Hundreds of hopeful couples ran a five kilometer race in Utah in a competition to win one free round of in vitro fertilization.
The inaugural Footsteps for Fertility race drew more than 550 participants Saturday, all of whom were entered into a raffle competition for a chance to win the in vitro treatment, according to Laurel Sheppard, one of the organizers of the race.
Sheppard and her sister, Holly, came up with the idea for the race as a fundraiser for their other sister, Serena, who could not get pregnant. Sheppard and Holly decided they would try and raise money to help cover the cost of Serena's in vitro treatments, which can cost more than $10,000 for each attempt.
"There's not enough out there, not enough non-profit organizations to provide help for these people. It can cost $10,000 to get pregnant when most people can do it for free. It's tough," Sheppard, 23, told ABC News.
Before the race could occur, Serena and her husband, Travis, both of Draper, Utah, were granted money by a non-profit charity based in North Carolina, Pay It Forward Fertility Foundation, to cover the cost of her and her husband's IVF treatments.
Sheppard and her sisters decided to use the race to raise money for other couples struggling to pay for IVF, and convinced a local fertility specialist to donate one round of treatment to a lucky couple who participated in the run. The Utah Fertility Center donated the treatment to the raffle contest.
On Saturday, 47 couples and their supporters took part in the run through Draper, raising more than $35,000 for the Pay It Forward Fertility Foundation in North Carolina.
Each couple received one entry into the raffle, and each supporter who registered for the race received an additional raffle ticket on behalf of the couple they supported.
The winning couple, Brian and Ramsi Stoker, of Holladay, Utah, rallied 90 friends and family members to run the Footsteps for Fertility race with them, Sheppard said. The couple had been trying for years to get pregnant, and had already gone through one round of unsuccessful IVF treatment, Sheppard said.

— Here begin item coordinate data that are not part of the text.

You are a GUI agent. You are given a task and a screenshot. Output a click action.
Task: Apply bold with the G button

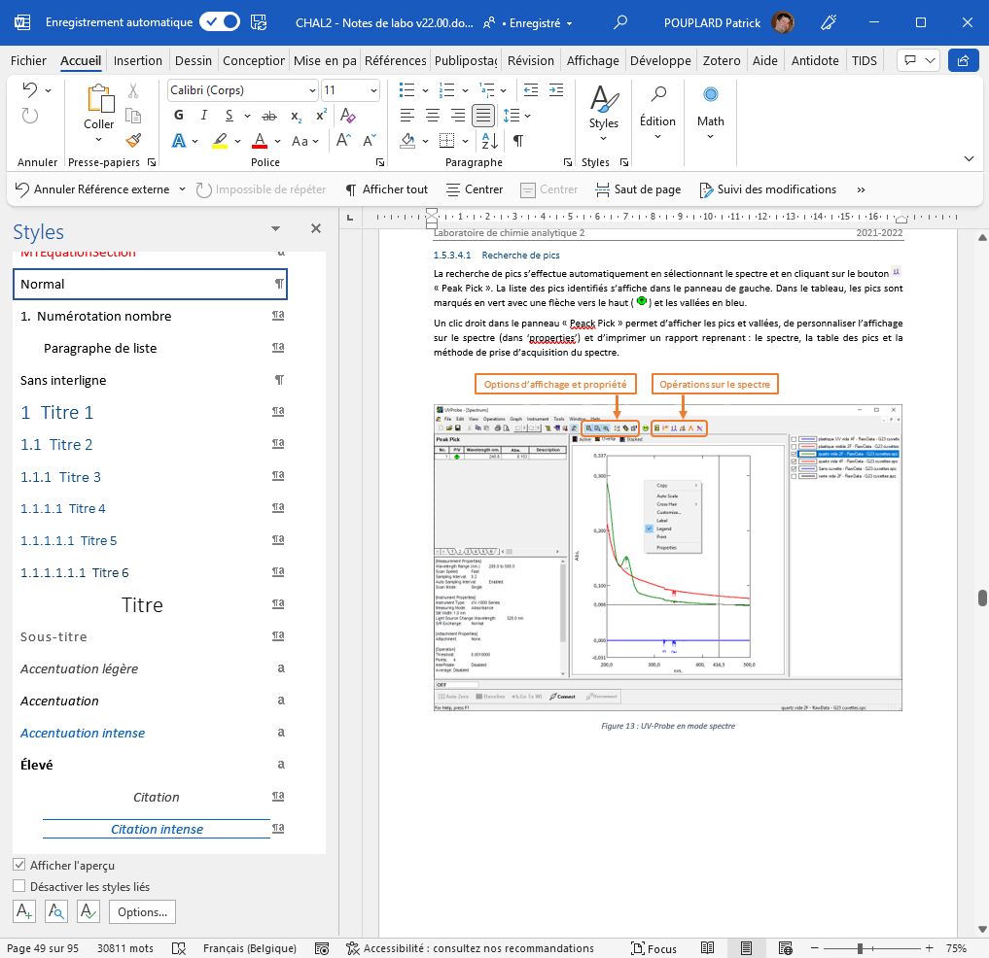(x=179, y=116)
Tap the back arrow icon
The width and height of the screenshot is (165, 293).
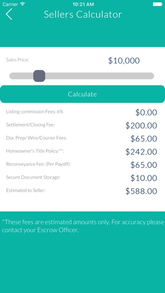click(x=9, y=14)
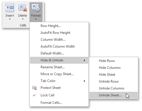Select Unhide Sheet... option
The image size is (142, 111).
coord(113,95)
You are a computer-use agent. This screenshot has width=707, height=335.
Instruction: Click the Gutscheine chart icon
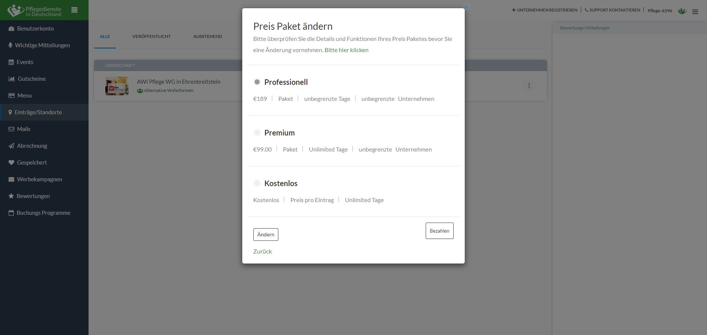tap(12, 79)
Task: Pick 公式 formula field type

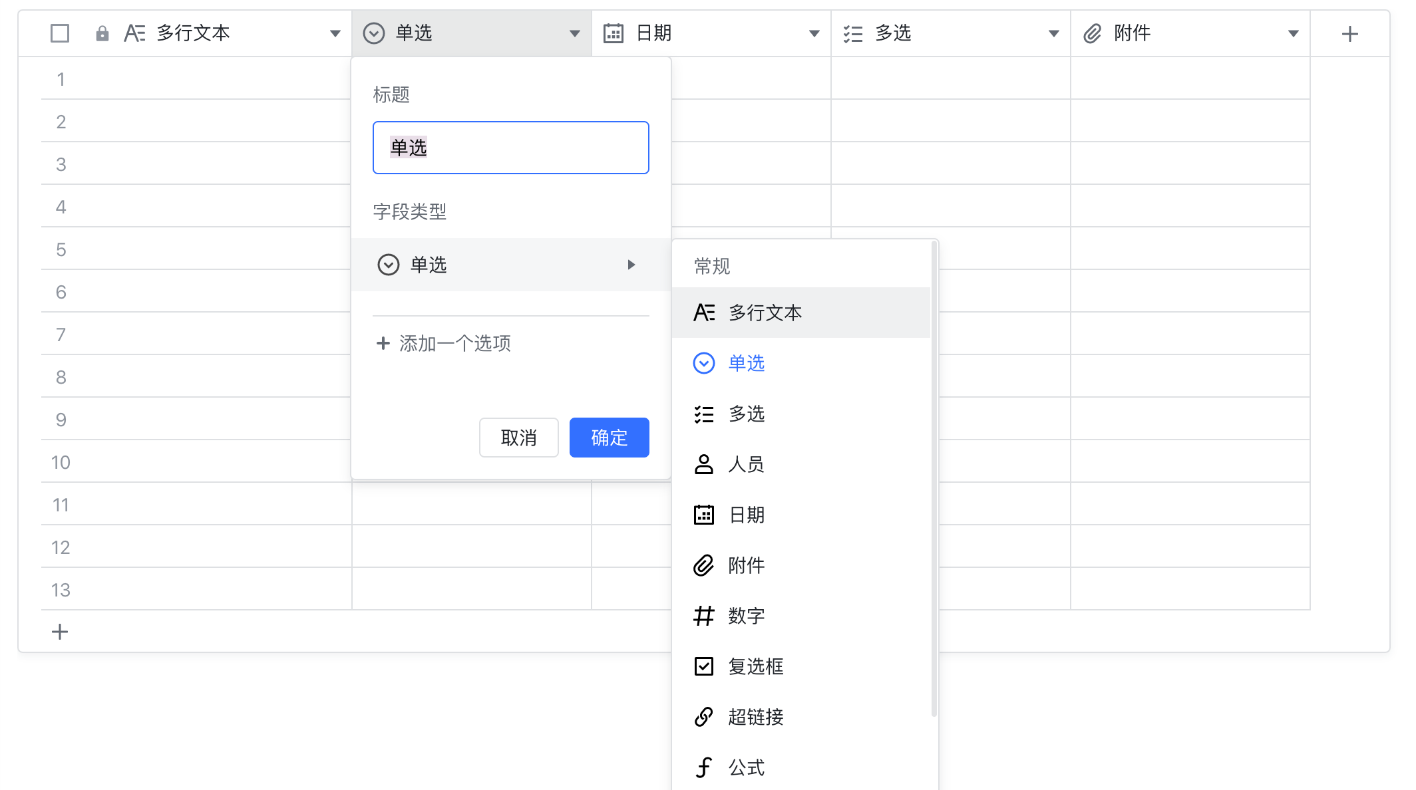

The money donated to the Pay It Forward foundation will likely be funnelled back to Utah couples trying to conceive, according to Lord Moscato, founder of the charity.
"We get to help a lot of couples, and now the applications are coming in from all across the country. But the race was in Utah, and we did receive a lot of Utah applications, so we're going to try and do our best to keep it in the community there," Moscato said.
Sheppard said she hopes that in the future, they can start their own chapter of Pay It Forward or make grants to local couples with the money they raise.